This article was published on March 15, 2013

This week at Microsoft: Surface sales, Perceptive Pixel, and Windows 9


This week at Microsoft: Surface sales, Perceptive Pixel, and Windows 9

As it is Friday, TNW’s Microsoft review is primed, prepped, and ready for your enjoyment. We’re a bit across the board with topics today, so I’ll scoot us along so that you can still make your lunch date.

As always, ensure that you are following TNW’s Microsoft channel on both Twitter, and Facebook. Let’s get into it.

Surface sales

Yesterday Bloomberg reported that the Surface tablet line has sold but 1.5 million units since launch, of which 400,000 are Pro models, which sport Intel-silicon and a higher price tag.

Speaking loosely, Microsoft has sold 1.5 million Surface tablets in the past 139 days, or more than 10,000 per day. However, the Surface Pro launched just over a month ago, and is selling at a higher clip than its predecessor, the Surface RT.

Averaging its daily sales rate, and adding on the average Surface RT sales rate from its birth, and Microsoft is selling around 20,000 Surfaces per day. However, how long demand for the Pro will remain as high as it has thus far is an open question.

Still, as TNW noted yesterday, those numbers nudge the Surface tablet business into the billion-dollar business club. In its first year. The Surface hasn’t performed as Microsoft had hoped, but neither has Windows 8. Still, the thing has moved enough units that it will stay an active project at the company.

Flash

Microsoft moved this week to render Flash content automatically in Internet Explorer 10 on both Windows 8 and RT. You might be surprised that this wasn’t already the case.

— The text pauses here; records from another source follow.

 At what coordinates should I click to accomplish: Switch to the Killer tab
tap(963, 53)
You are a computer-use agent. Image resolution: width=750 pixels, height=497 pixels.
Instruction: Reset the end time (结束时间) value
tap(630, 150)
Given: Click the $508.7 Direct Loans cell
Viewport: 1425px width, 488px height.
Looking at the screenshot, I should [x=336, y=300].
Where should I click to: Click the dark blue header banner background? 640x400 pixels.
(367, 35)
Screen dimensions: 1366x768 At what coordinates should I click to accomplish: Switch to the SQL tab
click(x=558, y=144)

However, not all sites will be supported. As TNW reported this week:

The company cited work with Flash-parent Adobe as component to the release, stating that the “version of Flash [it is releasing] is optimized for touch, performance, security, reliability, and battery life.” That said, the company does intend to block Flash on a number of websites that are on its “Compatibility View” list. Those sites “are still incompatible with the Windows experience for touch or that depend on other plug-ins.”

So, mostly Flash is now enabled. But not entirely. Still, if you are browsing on a Surface RT, this will be a welcome change.

Windows 9

Briefly, Microsoft mentioned Windows 9, Internet Explorer 11, and Windows Phone 9. These products are utterly without surprise. In fact, as we wrote before, it would be a larger surprise if Microsoft wasn’t working on the product mix.

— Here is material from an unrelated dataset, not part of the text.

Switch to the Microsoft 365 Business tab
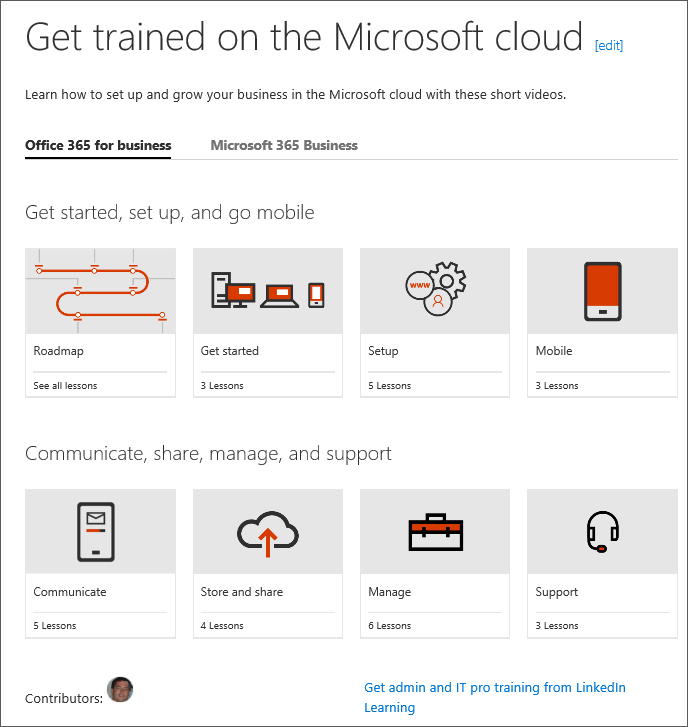688x727 pixels. (x=284, y=145)
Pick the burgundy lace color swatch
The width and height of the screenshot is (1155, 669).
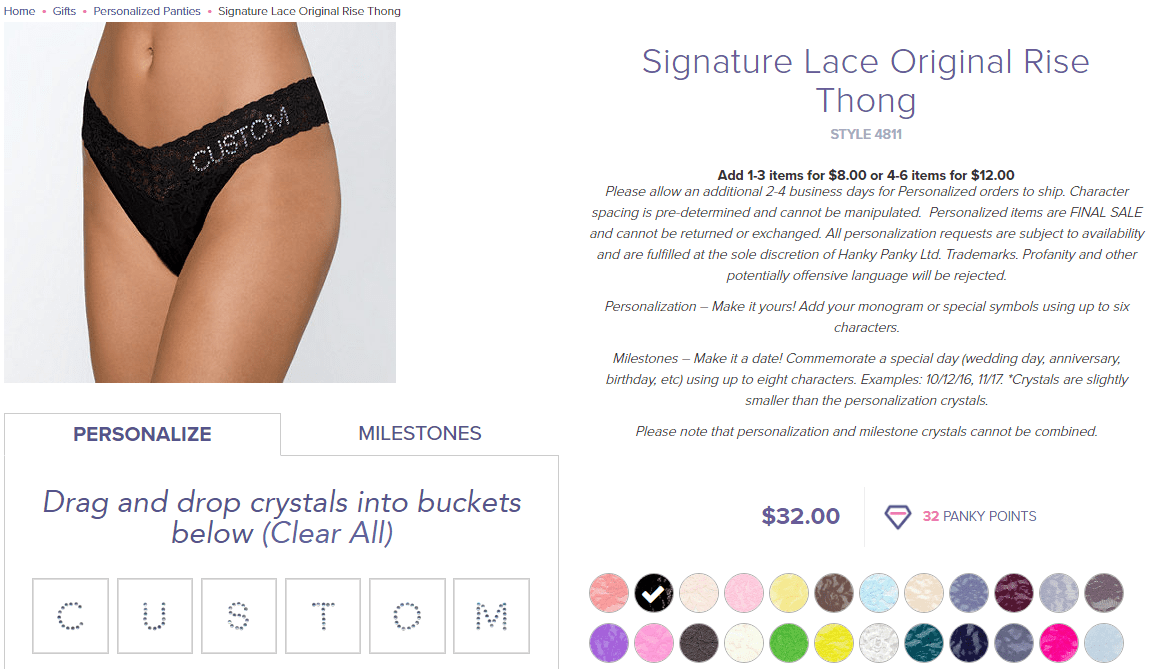pos(1014,592)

Still, it’s nice to see the company chugging on, working on what is coming next. Keep in mind that the Windows 9 mentioned is not the same thing as Windows Blue. Windows Blue is coming out this year. Windows 9 is a whole different cheesecake.

For fun, here is the job posting tidbit in question:

The team will be constantly delivering great products in areas including Windows 9, IE11 services integration, touch friendly devices including iPad and more.

The iPad mention? Come on, that’s hardly a surprise.

Big ass touch screens

Microsoft is working on driving the price of massive touch screen displays down. It even owns the company that is building the best hardware, Perceptive Pixel. TNW spent time in Redmond last week, and fell in love with the displays.

When you expand an operating system, instead of miniaturizing it for a mobile display, the experience is quite different. Windows 8, we learned, is a superior piece of software when it’s splayed across 82 inches of screen.

The displays, known as PPIs for short, are the new ‘must-have’ among Microsoft executives. We too want one.